• **The task**: Rewrite the material from the line that has "Task: Toggle The Cause + Ayleid Lich Crown" through the line that has "pyautogui.click(x=45, y=17)", keeping every line, requests included. Shift each coordinate in the answers by adding 86 to it.

══ Input records ══

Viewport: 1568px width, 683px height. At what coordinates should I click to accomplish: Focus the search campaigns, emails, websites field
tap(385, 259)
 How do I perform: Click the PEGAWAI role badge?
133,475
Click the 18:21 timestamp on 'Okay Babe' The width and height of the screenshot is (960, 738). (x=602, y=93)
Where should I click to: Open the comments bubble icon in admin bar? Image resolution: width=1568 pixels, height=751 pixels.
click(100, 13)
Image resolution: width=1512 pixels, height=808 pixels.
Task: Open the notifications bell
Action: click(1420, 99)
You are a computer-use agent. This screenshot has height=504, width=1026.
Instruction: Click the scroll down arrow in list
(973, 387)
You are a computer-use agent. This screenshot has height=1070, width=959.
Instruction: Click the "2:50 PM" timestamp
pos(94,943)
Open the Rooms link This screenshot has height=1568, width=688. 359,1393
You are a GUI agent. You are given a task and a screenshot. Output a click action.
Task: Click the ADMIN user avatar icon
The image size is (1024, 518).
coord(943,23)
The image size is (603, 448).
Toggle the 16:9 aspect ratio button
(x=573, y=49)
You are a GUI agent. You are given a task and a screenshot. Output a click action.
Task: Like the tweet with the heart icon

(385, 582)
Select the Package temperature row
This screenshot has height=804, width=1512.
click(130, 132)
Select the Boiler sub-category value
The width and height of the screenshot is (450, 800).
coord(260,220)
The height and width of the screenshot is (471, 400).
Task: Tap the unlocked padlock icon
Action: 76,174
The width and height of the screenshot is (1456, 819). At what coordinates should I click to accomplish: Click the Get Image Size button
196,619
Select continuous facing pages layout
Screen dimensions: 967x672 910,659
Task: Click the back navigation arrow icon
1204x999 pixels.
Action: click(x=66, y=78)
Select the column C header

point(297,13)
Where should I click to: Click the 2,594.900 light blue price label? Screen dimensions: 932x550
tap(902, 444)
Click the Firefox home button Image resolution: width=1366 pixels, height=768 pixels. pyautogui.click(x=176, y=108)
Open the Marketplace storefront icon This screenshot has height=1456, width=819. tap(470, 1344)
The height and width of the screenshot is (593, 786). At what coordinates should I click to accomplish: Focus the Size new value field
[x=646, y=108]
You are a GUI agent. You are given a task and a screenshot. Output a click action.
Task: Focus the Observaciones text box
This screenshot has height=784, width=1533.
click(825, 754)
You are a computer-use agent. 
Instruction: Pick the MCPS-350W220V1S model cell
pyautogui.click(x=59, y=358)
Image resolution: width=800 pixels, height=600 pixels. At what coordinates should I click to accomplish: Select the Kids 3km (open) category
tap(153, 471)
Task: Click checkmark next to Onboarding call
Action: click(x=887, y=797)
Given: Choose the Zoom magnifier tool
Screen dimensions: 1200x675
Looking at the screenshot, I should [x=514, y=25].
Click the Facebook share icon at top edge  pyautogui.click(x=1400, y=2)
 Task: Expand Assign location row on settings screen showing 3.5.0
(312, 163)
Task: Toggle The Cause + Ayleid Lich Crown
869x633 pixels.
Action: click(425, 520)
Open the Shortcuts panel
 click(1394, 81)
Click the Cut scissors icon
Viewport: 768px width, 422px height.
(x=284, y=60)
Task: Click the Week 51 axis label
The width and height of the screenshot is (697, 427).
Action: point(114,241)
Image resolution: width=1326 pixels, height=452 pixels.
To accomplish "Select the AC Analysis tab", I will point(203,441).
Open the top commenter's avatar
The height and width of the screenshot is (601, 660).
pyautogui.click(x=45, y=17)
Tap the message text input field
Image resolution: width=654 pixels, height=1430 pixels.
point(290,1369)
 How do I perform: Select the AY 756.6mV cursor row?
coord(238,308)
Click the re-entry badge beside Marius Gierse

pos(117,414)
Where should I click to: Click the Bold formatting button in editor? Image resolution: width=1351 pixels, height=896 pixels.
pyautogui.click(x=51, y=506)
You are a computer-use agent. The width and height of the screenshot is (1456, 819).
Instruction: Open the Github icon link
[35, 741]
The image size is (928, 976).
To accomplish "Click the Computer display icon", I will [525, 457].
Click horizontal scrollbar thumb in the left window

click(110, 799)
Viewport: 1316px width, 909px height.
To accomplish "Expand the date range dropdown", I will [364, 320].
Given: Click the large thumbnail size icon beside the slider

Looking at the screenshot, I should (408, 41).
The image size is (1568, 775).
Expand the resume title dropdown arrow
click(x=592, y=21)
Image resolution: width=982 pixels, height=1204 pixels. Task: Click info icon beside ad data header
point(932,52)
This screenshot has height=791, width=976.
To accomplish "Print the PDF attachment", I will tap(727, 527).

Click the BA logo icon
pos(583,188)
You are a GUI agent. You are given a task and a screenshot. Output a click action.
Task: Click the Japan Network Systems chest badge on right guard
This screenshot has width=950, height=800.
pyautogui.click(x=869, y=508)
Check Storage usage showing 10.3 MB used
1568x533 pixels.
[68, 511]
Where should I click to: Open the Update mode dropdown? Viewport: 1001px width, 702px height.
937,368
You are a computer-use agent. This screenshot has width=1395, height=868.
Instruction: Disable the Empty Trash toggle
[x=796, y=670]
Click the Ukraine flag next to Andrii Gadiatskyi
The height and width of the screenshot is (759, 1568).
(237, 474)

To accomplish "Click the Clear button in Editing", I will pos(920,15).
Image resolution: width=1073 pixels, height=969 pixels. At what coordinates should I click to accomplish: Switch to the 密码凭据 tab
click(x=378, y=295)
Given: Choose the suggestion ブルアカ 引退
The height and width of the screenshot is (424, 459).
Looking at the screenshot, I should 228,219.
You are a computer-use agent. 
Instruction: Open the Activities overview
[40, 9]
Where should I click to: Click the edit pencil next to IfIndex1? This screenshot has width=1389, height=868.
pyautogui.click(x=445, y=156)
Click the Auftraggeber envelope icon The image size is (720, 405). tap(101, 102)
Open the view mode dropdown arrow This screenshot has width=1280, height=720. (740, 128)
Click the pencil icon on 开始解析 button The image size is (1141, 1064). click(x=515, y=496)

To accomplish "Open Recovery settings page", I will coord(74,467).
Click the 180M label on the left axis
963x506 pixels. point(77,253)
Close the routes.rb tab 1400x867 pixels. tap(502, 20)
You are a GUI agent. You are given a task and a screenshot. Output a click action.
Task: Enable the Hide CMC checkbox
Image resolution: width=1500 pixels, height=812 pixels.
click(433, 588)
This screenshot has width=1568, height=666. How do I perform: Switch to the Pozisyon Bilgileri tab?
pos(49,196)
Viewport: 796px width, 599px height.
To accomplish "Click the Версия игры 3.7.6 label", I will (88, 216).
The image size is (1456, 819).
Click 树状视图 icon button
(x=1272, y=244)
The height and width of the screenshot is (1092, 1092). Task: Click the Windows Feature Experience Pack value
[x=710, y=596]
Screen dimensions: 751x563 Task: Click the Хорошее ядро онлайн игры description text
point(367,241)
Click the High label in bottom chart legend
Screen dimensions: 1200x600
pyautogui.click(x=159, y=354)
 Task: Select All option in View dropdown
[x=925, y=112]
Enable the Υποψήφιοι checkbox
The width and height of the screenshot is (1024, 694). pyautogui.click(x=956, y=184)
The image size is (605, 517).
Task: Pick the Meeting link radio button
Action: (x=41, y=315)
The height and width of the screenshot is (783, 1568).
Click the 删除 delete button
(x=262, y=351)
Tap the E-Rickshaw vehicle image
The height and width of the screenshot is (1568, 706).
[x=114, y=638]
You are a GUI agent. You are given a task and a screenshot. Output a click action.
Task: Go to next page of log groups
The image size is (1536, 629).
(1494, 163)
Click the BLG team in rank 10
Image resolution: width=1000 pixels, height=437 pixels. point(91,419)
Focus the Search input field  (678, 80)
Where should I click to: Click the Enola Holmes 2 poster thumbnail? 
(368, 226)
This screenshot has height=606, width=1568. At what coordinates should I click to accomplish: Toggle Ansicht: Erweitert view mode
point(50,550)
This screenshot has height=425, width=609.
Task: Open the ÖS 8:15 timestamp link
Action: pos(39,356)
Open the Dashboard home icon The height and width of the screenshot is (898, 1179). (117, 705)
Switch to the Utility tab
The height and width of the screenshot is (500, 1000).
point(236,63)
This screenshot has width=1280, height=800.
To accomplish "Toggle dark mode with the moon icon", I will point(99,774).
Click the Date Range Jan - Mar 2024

═══

• **Exercise result**:
Task: Toggle The Cause + Ayleid Lich Crown
869x633 pixels.
Action: click(511, 606)
Open the Shortcuts panel
 click(1480, 167)
Click the Cut scissors icon
Viewport: 768px width, 422px height.
(x=370, y=146)
Task: Click the Week 51 axis label
The width and height of the screenshot is (697, 427).
Action: point(200,327)
Image resolution: width=1326 pixels, height=452 pixels.
To accomplish "Select the AC Analysis tab", I will point(289,527).
Open the top commenter's avatar
The height and width of the screenshot is (601, 660).
pyautogui.click(x=131, y=103)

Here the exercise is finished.